ショルティ指揮ウィーン・フィル ヴェルディ レクイエム(1967.10録音)

私は外的な動きや、陰謀、事件の構成には興味をそそられたことはなかった。映画を撮っていくなかで、そうしたものをほとんど必要としなかった。私がつねに興味をそそられたのは、人間の内的世界である。人間の心理、その心理を育む哲学、人間の精神的な基盤の支えになっている文学的、文化的な伝統の内部への旅を行うことのほうが、私には遙かに自然なことであった。場面を次々に転換し、映画のなかに次々にカメラ効果やエキゾチックな自然や〈印象深い〉内部装飾を導入することのほうが、商業的な観点から遙かに有益であることを、私は理解している。私が言っていることの本質にとって、外的効果はただ私が実現しようとしている目的を遠ざけ、曖昧にする。私の関心を引きつけるのは、〈宇宙〉を内包している人間である。理念、人間の生活の意味を表現するために、この理念にある事件のカンバスを備る必要はまったくない。
アンドレイ・タルコフスキー著/鴻英良訳「映像のポエジア―刻印された時間」(キネマ旬報社)P303

タルコフスキーは、大宇宙の働きたる真理と、人体の働きを司る真理が本来一体となるものだということをわかっていたのだと思う。人間の内なる小宇宙は、外的効果によってまさに閉ざされよう。実際、彼の映画はどれもが効果を狙わない、人間の深層の心理を徹底的に追究し、描き上げるものだ。
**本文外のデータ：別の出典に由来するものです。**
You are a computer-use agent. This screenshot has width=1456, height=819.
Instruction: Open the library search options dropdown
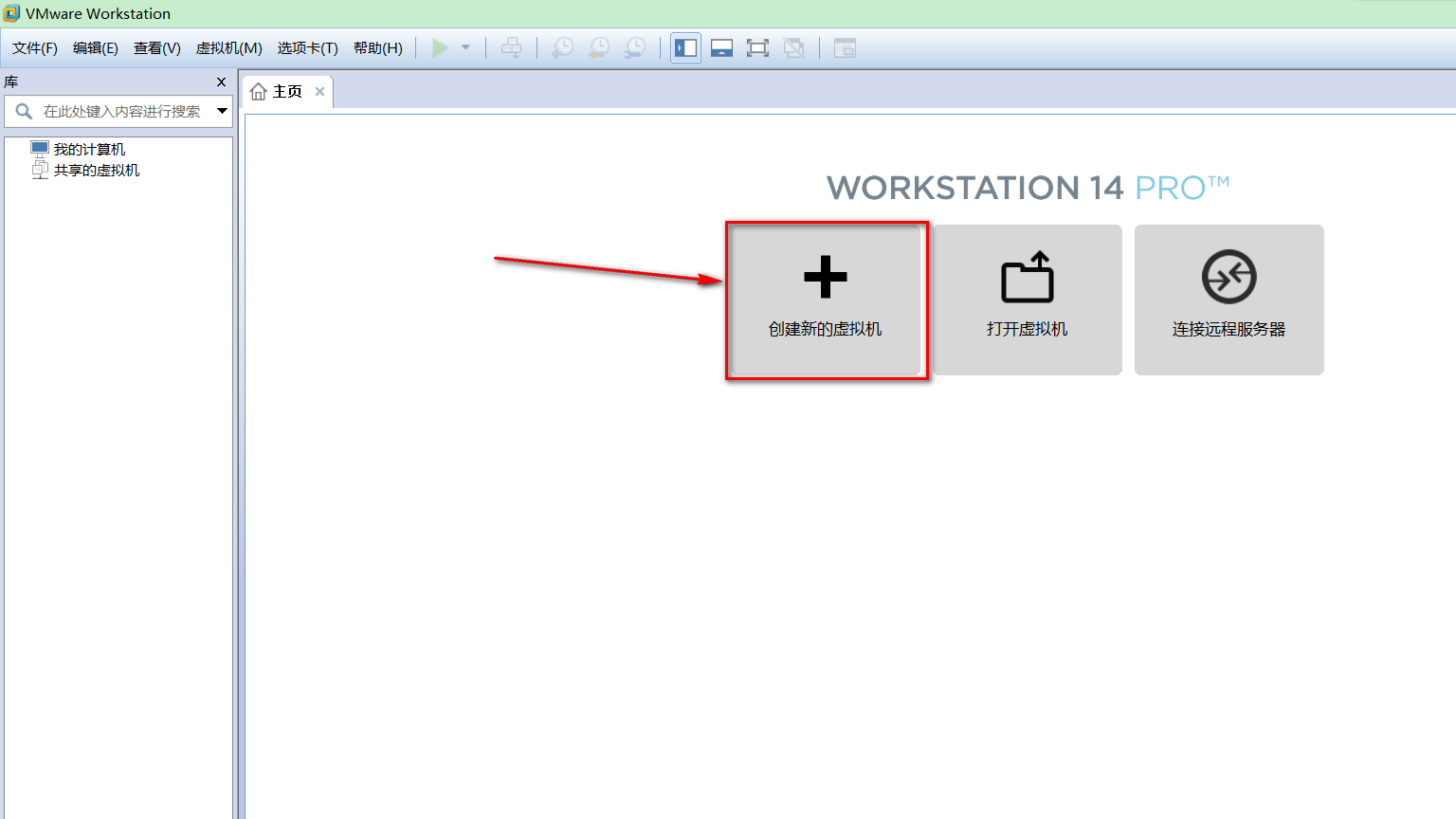click(222, 111)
この映画(「ノスタルジア」)での私の基本的課題とは、世界や自分とのあいだに深い不和を体験している人間、現実と望ましい調和とのあいだの均衡を見出すことができない人間の内的状態、つまり、祖国から離れているということばかりでなく、存在の全体性にたいするグローバルな憂愁によっても引き起こされるノスタルジアを体験している人間の内的状態を伝えることである。
~同上書P304

例えば現在の、コロナ禍で分断され行く人間の関係の未来が描かれているようにも見えるが、監督の主題はむしろ逆だ。タルコフスキーはすでにあの時点ですべてが調和に向かっていることを知っていた。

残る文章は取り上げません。